SELECTED TEXT below:

Listed Building – Grade II
- Official name: Old Town Hall Chambers
- Designated: 7 July 1972
- Reference no.: 1309947

= Old Town Hall Chambers =

Municipal building in Newport Pagnell, Buckinghamshire, Cornwall, England

The Old Town Hall Chambers is a historic building in the High Street in Newport Pagnell, a town in Buckinghamshire, in England. The building, which served as a public events venue, is a grade II listed building.

==History==
The building was commissioned by the British and Foreign School Society as a British School. The site they selected, on the southeast side of the High Street, was made available by the lord of the manor, Charles Marius Hardy, under a conveyance dated 11 October 1810. Hardy had only just become lord of the manor earlier that year. The new school was completed in 1811.

End of SELECTED TEXT.
DATA SECTION below:

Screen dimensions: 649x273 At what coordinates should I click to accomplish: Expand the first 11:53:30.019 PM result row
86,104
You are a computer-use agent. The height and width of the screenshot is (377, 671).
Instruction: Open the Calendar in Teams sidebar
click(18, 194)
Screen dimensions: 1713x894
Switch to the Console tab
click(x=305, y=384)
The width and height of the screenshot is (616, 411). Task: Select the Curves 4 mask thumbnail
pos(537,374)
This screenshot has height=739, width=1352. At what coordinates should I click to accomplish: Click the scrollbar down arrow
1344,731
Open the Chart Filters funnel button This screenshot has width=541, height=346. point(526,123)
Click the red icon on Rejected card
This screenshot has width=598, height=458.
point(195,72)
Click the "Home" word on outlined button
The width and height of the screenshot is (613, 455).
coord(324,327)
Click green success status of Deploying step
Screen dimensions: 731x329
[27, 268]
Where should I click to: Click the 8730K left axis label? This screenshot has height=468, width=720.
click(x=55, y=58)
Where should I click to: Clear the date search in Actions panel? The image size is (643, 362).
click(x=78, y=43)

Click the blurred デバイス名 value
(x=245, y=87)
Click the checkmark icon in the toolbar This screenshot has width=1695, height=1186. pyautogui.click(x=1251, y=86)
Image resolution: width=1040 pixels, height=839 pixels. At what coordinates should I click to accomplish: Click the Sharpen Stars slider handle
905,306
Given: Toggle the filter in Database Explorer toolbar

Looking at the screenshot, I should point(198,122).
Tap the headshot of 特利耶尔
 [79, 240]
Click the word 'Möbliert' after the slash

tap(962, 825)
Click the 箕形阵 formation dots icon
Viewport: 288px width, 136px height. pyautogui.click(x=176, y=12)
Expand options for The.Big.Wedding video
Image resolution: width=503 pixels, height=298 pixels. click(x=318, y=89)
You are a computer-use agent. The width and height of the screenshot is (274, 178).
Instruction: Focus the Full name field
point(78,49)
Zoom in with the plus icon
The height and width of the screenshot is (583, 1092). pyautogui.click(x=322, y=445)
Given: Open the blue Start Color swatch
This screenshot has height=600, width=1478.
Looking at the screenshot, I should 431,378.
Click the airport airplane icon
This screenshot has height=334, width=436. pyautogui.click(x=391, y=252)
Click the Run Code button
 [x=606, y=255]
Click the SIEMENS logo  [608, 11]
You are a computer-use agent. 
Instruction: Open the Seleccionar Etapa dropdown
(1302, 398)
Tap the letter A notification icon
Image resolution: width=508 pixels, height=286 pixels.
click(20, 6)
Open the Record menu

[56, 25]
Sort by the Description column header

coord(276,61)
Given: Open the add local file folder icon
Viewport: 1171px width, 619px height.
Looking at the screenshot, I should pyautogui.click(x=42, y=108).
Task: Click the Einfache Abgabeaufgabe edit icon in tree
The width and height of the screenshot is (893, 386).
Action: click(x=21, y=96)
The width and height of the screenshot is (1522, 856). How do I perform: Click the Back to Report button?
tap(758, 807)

End of DATA SECTION.

## [QUESTIONS]
- a) From the text on the Old Town Hall Chambers, set down the passage that begins at the words "Listed Building –" and stops after the words "II listed building.".
- b) Answer these questions using the text on the Old Town Hall Chambers:
(i) What is the building's reference number?
(ii) Who made the site available for the school?
(iii) In what year was the new school completed?

## [ANSWER SET]
- a)
Listed Building – Grade II
- Official name: Old Town Hall Chambers
- Designated: 7 July 1972
- Reference no.: 1309947

= Old Town Hall Chambers =

Municipal building in Newport Pagnell, Buckinghamshire, Cornwall, England

The Old Town Hall Chambers is a historic building in the High Street in Newport Pagnell, a town in Buckinghamshire, in England. The building, which served as a public events venue, is a grade II listed building.

- b)
(i) 1309947
(ii) Charles Marius Hardy, the lord of the manor
(iii) 1811